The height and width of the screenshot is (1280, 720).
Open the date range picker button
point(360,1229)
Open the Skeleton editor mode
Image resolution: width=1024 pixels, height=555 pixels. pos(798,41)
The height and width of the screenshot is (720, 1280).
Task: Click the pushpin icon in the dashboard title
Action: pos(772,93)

==*==

> [WHAT IS BEING ASKED] Write the material out once more, exactly as it reads.

> [RESULT OF THE TASK]
The height and width of the screenshot is (1280, 720).
Open the date range picker button
point(360,1229)
Open the Skeleton editor mode
Image resolution: width=1024 pixels, height=555 pixels. pos(798,41)
The height and width of the screenshot is (720, 1280).
Task: Click the pushpin icon in the dashboard title
Action: pos(772,93)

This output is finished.